[Begin GIVEN TEXT]

The balance with parliamentary supremacy
Examples in context
A strong answer works through sections 6, 3 and 4 in turn and concludes on the available remedy.
Try this
Q1. Explain the effect of sections 3 and 4 of the Human Rights Act 1998. [shown at the 10-mark level for revision; some Section B questions are scenario or essay questions worth 20 marks]
- What the marker wants. Precise AO1: section 3 requires legislation to be read compatibly with Convention rights so far as possible (Ghaidan); section 4 allows a higher court to declare legislation incompatible where compatible interpretation is impossible, leaving the Act in force (Bellinger).
Q2. Discuss the extent to which the Human Rights Act 1998 gives judges too much power over the protection of rights. [Section B extended-response evaluation, 20 marks]
- Cue. An AO3 evaluation: weigh the courts' strong interpretive duty (s3) and declaration power (s4) and their influence over public authorities (s6) against the fact that they cannot strike down statutes and the last word stays with Parliament; judge whether the balance is right.
Exam-style practice questions
Practice questions written in the style of OCR exam questions on this dot point, with worked answer explainers. The year tag is the paper they imitate, not the source.
OCR H418/03 2019 (Section B scenario)20 marksA local council (a public authority) evicts a tenant in breach of his right to respect for his home, relying on a statute that appears to require the eviction. Advise on the remedies available under the Human Rights Act 1998. [Section B legal scenario, AO2]Show worked answer →
A scenario testing AO2 application of the Human Rights Act 1998. Work through the relevant sections.
Public authority (s6). It is unlawful for a public authority (the council) to act incompatibly with a Convention right (here Article 8, respect for the home), unless primary legislation requires it to do so.
Interpretation (s3). The court must read and give effect to the statute, so far as it is possible to do so, compatibly with Article 8 (Ghaidan v Godin-Mendoza shows how far s3 can go).

[End GIVEN TEXT]
[Begin DATA RECORDS]

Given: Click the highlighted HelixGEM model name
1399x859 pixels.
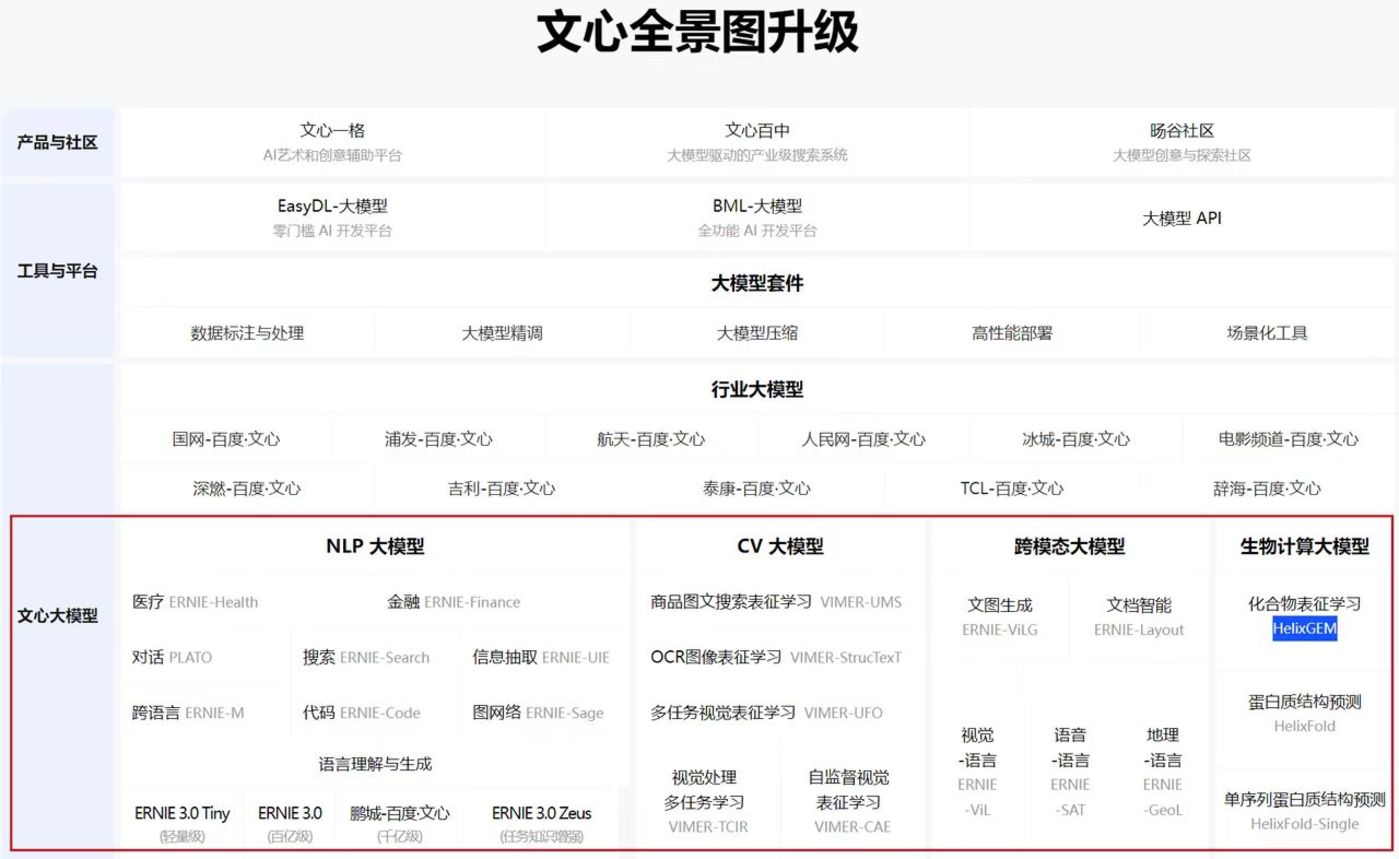Looking at the screenshot, I should coord(1303,629).
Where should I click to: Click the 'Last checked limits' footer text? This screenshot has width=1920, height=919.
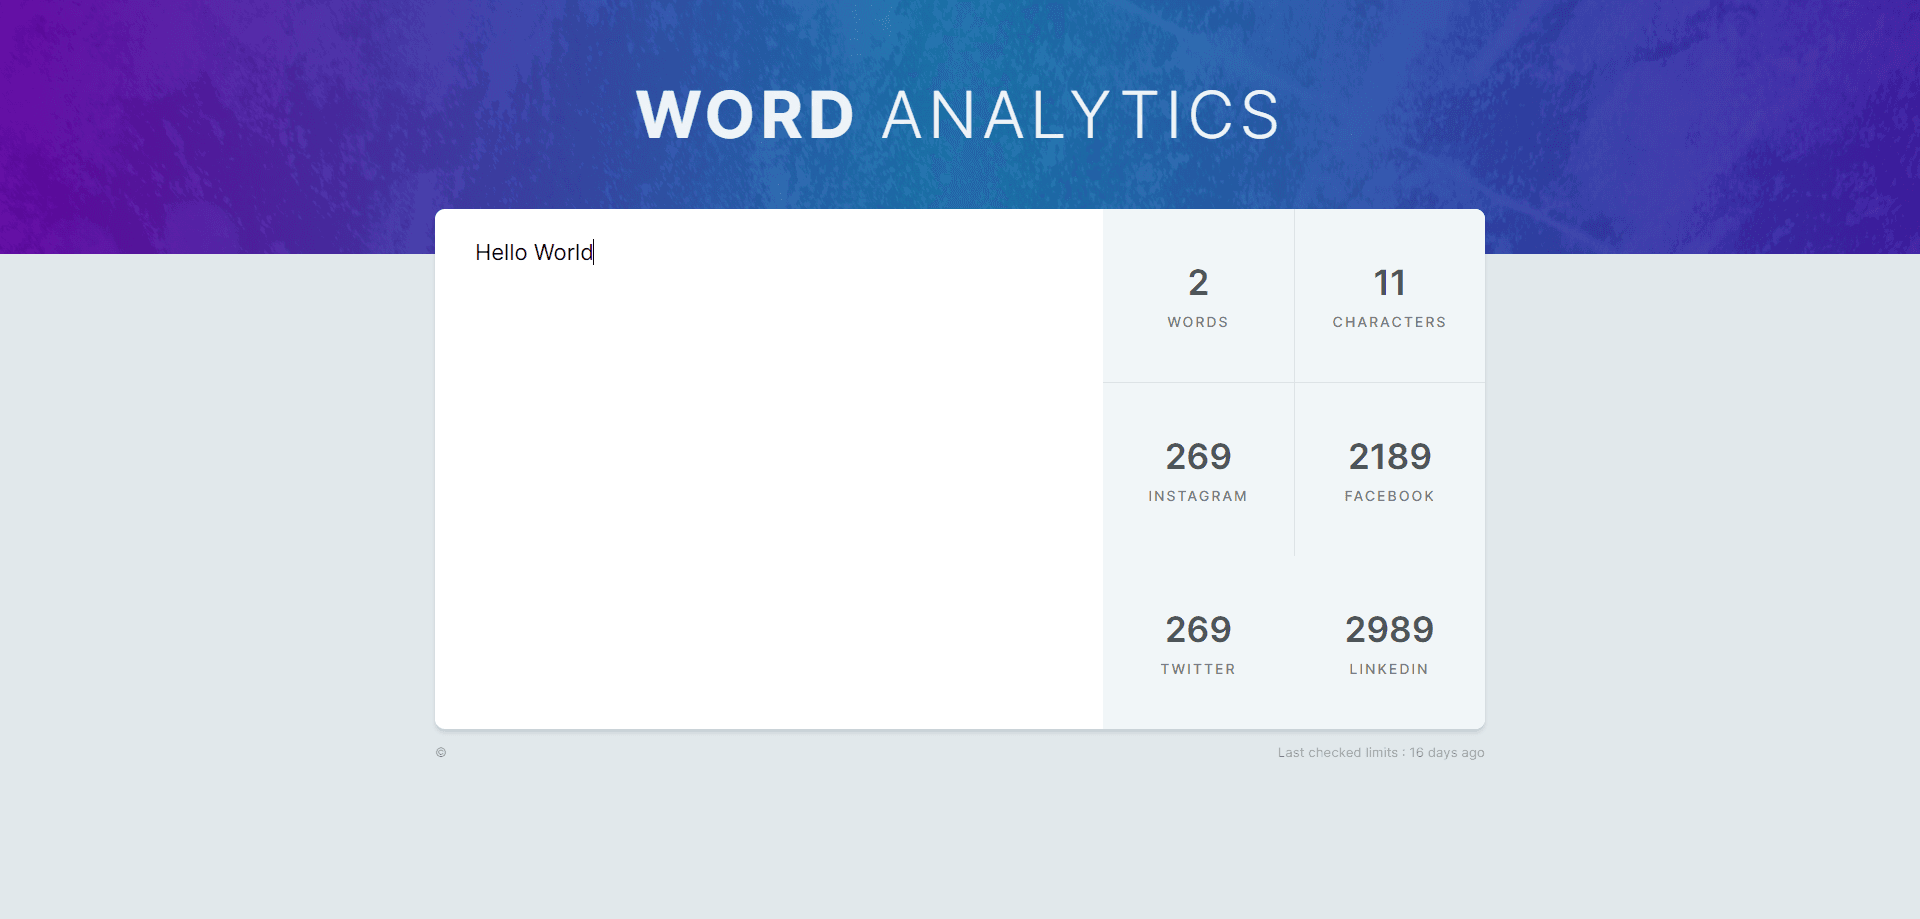[x=1337, y=753]
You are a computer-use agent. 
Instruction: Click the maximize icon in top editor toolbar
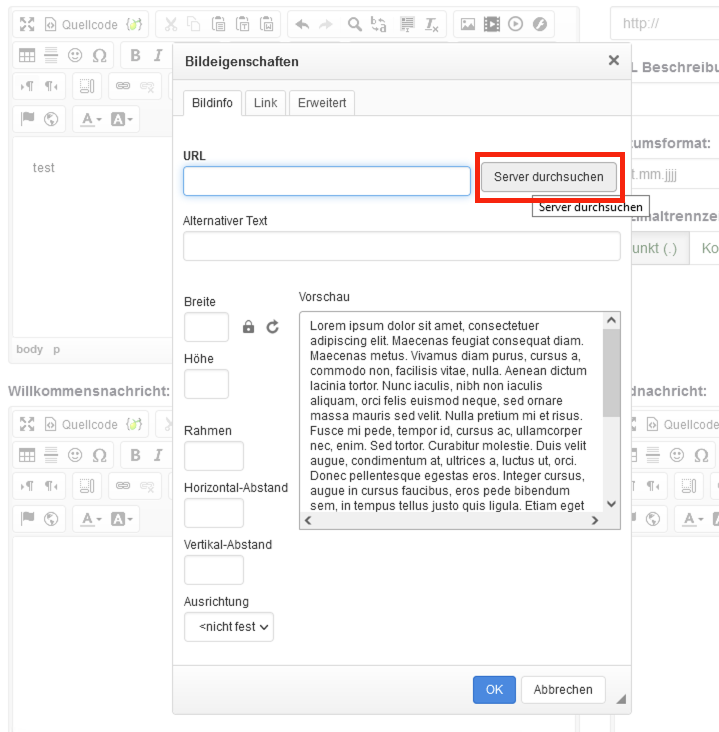(27, 24)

[End DATA RECORDS]

• INSTRUCTIONS
**1.** Which numbered sections of the Human Rights Act 1998 does the Human Rights Act text refer to?
**2.** According to the Human Rights Act text, what happens to the legislation when a higher court declares it incompatible under section 4?
**3.** Repeat the Human Rights Act text from "Q2. Discuss the" to "not the source.".
The lines that come after the Human Rights Act text are unrelated material.

• SOLVED TASKS
**1.** Section 3, section 4 and section 6.

**2.** The Act remains in force.

**3.**
Q2. Discuss the extent to which the Human Rights Act 1998 gives judges too much power over the protection of rights. [Section B extended-response evaluation, 20 marks]
- Cue. An AO3 evaluation: weigh the courts' strong interpretive duty (s3) and declaration power (s4) and their influence over public authorities (s6) against the fact that they cannot strike down statutes and the last word stays with Parliament; judge whether the balance is right.
Exam-style practice questions
Practice questions written in the style of OCR exam questions on this dot point, with worked answer explainers. The year tag is the paper they imitate, not the source.